What's striking about this bleak mood is that by the usual measures the economy isn't doing that badly — at least not yet. In particular, the official unemployment rate of 5.1 percent, though rising, is still fairly low by historical standards. Yet economic attitudes are worse now than they were in 1992, when the average unemployment rate was 7.5 percent.
Why are we feeling so down?
Our bleakness partly reflects that most Americans are doing considerably worse than the usual economic measures let on. The official unemployment rate may be relatively low — but the percentage of prime-working-age Americans without jobs, which isn't the same thing, is historically high. Gross domestic product is up, but the inflation-adjusted income of the median family is probably lower than it was in 2000.
Beyond that, perceptions of the current economy are strongly influenced by the public's sense of the larger pattern.
When Ronald Reagan famously asked, "Are you better off than you were four years ago?" the correct answer was "Yes." Median household income, adjusted for inflation, was higher in 1980 than it had been in 1976. But gas lines and double-digit inflation made people feel that things were falling apart.
Conversely, unemployment was still historically high when Reagan proclaimed "Morning in America." But people were ready to hear an upbeat message because the economic storm seemed to have passed.
More recently, economic confidence held up relatively well during the 2001 recession, maybe because people were willing to see it as no more than a temporary interruption of the great 1990s boom.
A major reason we're feeling so down is that for working Americans the boom never did come back. Job creation in the post-2001 recovery was pathetic by Clinton-era standards; wages barely kept up with inflation. Instead, corporate profits and the incomes of a tiny elite surged — sucking up so much of the economy's growth that only crumbs were left for everyone else.
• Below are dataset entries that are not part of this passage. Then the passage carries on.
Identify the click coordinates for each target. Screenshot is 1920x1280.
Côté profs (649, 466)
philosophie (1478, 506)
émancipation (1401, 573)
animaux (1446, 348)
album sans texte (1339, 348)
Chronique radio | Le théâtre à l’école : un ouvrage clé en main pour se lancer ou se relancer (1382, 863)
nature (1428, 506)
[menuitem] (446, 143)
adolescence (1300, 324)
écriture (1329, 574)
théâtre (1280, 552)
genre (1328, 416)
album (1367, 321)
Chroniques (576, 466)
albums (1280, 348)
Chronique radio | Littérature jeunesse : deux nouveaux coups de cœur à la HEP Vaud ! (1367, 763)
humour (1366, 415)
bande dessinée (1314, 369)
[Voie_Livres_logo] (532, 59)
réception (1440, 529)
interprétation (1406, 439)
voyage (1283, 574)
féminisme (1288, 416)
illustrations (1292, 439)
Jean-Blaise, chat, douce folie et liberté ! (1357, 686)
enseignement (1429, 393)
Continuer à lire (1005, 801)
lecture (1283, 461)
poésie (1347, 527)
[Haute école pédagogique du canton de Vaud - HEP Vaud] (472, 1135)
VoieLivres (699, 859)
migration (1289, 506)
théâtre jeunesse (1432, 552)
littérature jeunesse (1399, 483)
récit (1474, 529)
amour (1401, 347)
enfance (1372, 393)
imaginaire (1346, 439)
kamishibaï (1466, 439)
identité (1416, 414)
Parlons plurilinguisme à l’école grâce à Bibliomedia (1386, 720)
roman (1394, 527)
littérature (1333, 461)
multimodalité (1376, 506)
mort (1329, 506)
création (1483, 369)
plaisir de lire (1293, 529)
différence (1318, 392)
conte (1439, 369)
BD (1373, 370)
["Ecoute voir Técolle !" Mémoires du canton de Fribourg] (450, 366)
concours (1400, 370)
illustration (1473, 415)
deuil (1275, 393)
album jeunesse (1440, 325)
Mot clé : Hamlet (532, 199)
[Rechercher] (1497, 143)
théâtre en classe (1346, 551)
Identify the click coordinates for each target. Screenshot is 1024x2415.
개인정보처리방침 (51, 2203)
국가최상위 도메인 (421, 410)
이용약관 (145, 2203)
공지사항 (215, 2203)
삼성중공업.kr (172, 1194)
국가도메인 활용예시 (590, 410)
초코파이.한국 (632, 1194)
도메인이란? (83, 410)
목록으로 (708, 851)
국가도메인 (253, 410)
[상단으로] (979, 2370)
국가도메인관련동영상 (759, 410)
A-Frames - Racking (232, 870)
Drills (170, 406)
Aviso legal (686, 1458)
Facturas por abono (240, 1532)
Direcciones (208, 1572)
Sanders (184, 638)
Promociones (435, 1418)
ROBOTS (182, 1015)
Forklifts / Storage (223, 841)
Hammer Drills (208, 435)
Now the boom that wasn't has gone bust — and Americans, understandably, have lost confidence in the prospects for a return to real prosperity.
They have also, I'd suggest, lost confidence in the integrity of our economic institutions.
Early this decade, when the great corporate scandals broke — Enron, WorldCom, and so on — I expected big-business corruption to become a major political issue. It didn't, partly because the march to war had the effect of changing the subject, partly, perhaps, because Americans weren't ready to take a broadly negative view of the system that brought them the previous decade's boom.
But my impression is that the subprime crisis — with its revelation that titans of finance were dealing in funny money and its tales of failed executives receiving hundred-million-dollar going-away presents — has resurrected the sense that something is rotten in the state of our economy. And this sense is adding to the general gloom.
The question is, can the next administration end America's malaise?
Some of the causes of poor economic performance since 2000 are probably beyond any administration's control. Raw materials were cheap in the 1990s, but in the years ahead the rise of China and other emerging economies will place increasing pressure on world supplies of oil, copper and so on, no matter what the next president does.
But reinvigorated regulation could help restore confidence to the financial system. A return to pro-labor policies could help raise real wages. Pro-competitive policies — which are not the same thing as giving powerful businesses whatever they want — could help America regain its leadership in information technology. In other words, there's a lot that could be done to perk up our sagging confidence.
That won't happen, however, unless the next president is someone who understands what went wrong. And right now, that doesn't look at all certain.